There’s another change which has affected both CAMHS and adult services up and down the country, which is that cash-strapped local authorities have started pulling their social workers out of mental health services. For years we talked about the importance of joined-up thinking between health and social care, and this was considered normal good practice. In times of austerity, this assumption has been cast aside because, to put it bluntly, normal good practice is too expensive. The NHS and social services are being torn asunder, with healthcare happening in one place and social care happening in another. This regularly results in unseemly battles between CAMHS and social services, with each service trying to persuade the other that a particular child is the other service’s responsibility not theirs. Collaborative multi-agency working in a spirit of mutual trust and cooperation? Whassat?

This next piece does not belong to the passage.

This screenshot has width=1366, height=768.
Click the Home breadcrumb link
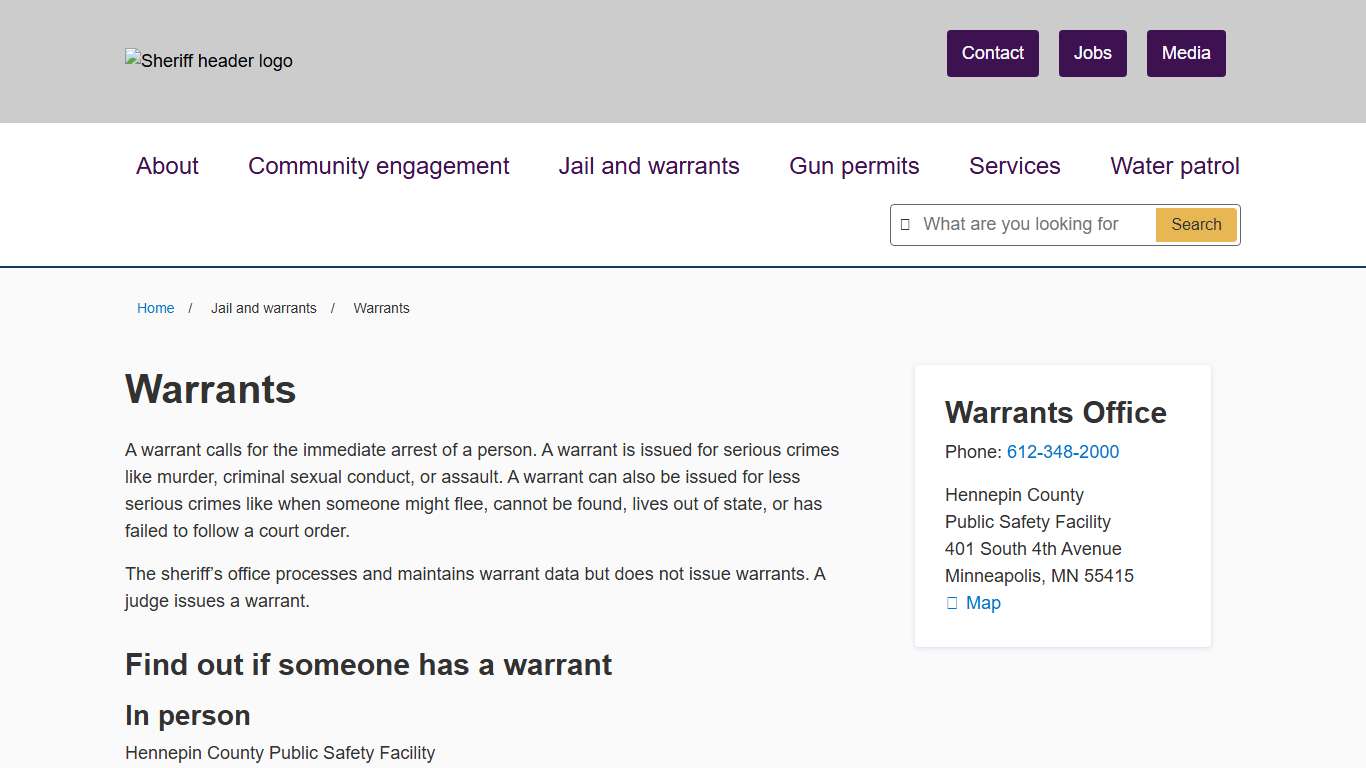[x=155, y=308]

There’s also another change that’s come in. In 2008 we had a couple of young people with eating disorders being seen by the intensive outreach team, and virtually none with the outpatient clinic. Now, half the caseload for the intensive outreach team have an eating disorder. Meanwhile in the outpatient clinic, I have half a dozen young people with eating disorders on my personal caseload alone. This rise is worrying not least because of the risks involved – out of all the mental disorders, anorexia nervosa is the one that has the most capacity to kill you. While the number of young people with eating disorders is relatively small, they often need considerable amounts of time and effort just to keep them safe, never mind help them towards recovery.
While CAMHS in my part of the country still have relatively decent resources and expertise in eating disorders, the same sadly isn’t true in adult services. From talking to colleagues in adult mental health, it seems clear that there’s a will and a desire to improve eating disorder services for adults. Sadly, what there isn’t is any extra money. As this tragic case shows, sometimes young people with anorexia do well with CAMHS, and then it can catastrophically fall apart after they turn 18.
Melanie Lockett, a consultant gastroenterologist at Frenchay, told the inquest there was a change in the trust’s policy regarding eating disorder patients. “We were instructed that we had to … we used to keep patients longer than medically required,” she said. “The rationale for that was to give them a buffer so that when they went home they would not end up in crisis so very quickly. We applied for funding from the PCT for this service in 2009/10 and it was turned down. Therefore it was no longer offered. The PCT would not fund that. It was a PCT decision.”
You can almost hear the frustration in Dr Lockett’s voice, can’t you?
A while back I heard of a young woman with anorexia who recognised that her eating patterns were spiralling out of control, and begged to be admitted to hospital. She was told that services weren’t commissioned to provide inpatient care for anyone with a body mass index over 13. Can you guess what she did in response? If you feel sick in your stomach right now, you guessed right.
So, that’s roughly how CAMHS have changed over the last few years. A re-focusing onto its core client base, a disconnection from social services leading to an often-dysfunctional relationship with them, and a deeply concerning rise in eating disorders. As for what the future holds, who knows?